Material to process Start Marker

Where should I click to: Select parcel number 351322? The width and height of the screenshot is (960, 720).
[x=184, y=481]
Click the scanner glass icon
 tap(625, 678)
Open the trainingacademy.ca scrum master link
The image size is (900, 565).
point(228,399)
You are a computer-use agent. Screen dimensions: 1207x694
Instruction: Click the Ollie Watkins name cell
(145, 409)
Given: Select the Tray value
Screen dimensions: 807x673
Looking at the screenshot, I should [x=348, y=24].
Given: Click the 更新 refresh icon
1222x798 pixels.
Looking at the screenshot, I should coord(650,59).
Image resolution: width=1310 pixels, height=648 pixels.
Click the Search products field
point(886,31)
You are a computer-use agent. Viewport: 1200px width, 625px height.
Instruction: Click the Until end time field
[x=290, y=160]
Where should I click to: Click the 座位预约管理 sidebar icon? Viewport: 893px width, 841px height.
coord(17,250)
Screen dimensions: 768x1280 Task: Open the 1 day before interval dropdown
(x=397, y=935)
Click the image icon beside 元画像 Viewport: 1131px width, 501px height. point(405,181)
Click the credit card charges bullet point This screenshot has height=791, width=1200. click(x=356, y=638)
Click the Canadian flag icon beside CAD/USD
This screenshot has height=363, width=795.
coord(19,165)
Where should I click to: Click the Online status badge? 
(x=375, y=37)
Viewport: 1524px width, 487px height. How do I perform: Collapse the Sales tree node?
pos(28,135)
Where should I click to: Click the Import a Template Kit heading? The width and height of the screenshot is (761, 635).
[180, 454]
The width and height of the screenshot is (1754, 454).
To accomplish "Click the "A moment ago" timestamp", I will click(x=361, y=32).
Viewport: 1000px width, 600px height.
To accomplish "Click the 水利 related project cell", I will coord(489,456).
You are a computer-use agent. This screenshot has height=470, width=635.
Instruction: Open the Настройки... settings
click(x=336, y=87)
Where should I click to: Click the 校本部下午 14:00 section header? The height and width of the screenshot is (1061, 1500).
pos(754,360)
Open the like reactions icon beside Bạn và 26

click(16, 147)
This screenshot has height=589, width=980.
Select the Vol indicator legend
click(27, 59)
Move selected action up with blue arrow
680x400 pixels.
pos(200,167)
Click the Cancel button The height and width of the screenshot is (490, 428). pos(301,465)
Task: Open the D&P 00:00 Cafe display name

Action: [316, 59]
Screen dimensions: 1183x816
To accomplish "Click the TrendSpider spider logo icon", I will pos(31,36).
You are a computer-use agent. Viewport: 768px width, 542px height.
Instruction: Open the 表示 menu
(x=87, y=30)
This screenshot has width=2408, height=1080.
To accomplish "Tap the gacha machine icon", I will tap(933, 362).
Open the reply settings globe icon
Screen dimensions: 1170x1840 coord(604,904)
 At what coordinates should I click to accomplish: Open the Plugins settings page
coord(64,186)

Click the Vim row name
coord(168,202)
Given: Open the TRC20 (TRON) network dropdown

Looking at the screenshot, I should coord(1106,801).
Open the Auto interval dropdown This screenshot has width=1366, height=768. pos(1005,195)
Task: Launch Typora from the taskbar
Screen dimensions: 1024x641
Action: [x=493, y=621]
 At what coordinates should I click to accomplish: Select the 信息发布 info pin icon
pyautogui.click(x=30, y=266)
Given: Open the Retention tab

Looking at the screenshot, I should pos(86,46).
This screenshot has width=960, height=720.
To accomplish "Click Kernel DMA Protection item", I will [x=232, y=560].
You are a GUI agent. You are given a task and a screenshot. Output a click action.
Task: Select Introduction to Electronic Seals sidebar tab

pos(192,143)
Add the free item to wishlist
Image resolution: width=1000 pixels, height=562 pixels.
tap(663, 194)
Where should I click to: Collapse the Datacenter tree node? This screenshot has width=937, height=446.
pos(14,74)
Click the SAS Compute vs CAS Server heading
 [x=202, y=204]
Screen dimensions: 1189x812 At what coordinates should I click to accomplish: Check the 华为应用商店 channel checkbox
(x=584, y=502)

Material to process End Marker

» **Exercise aim**
Above are the records. Copy the lines beginning at the one that has "At what coordinates should I click to accomplish: Open" and ending with the one that has "You are a GUI", unchanged.

» **Solution to this exercise**
 At what coordinates should I click to accomplish: Open the Plugins settings page
coord(64,186)

Click the Vim row name
coord(168,202)
Given: Open the TRC20 (TRON) network dropdown

Looking at the screenshot, I should coord(1106,801).
Open the Auto interval dropdown This screenshot has width=1366, height=768. pos(1005,195)
Task: Launch Typora from the taskbar
Screen dimensions: 1024x641
Action: [x=493, y=621]
 At what coordinates should I click to accomplish: Select the 信息发布 info pin icon
pyautogui.click(x=30, y=266)
Given: Open the Retention tab

Looking at the screenshot, I should pos(86,46).
This screenshot has width=960, height=720.
To accomplish "Click Kernel DMA Protection item", I will [x=232, y=560].
You are a GUI agent. You are given a task and a screenshot. Output a click action.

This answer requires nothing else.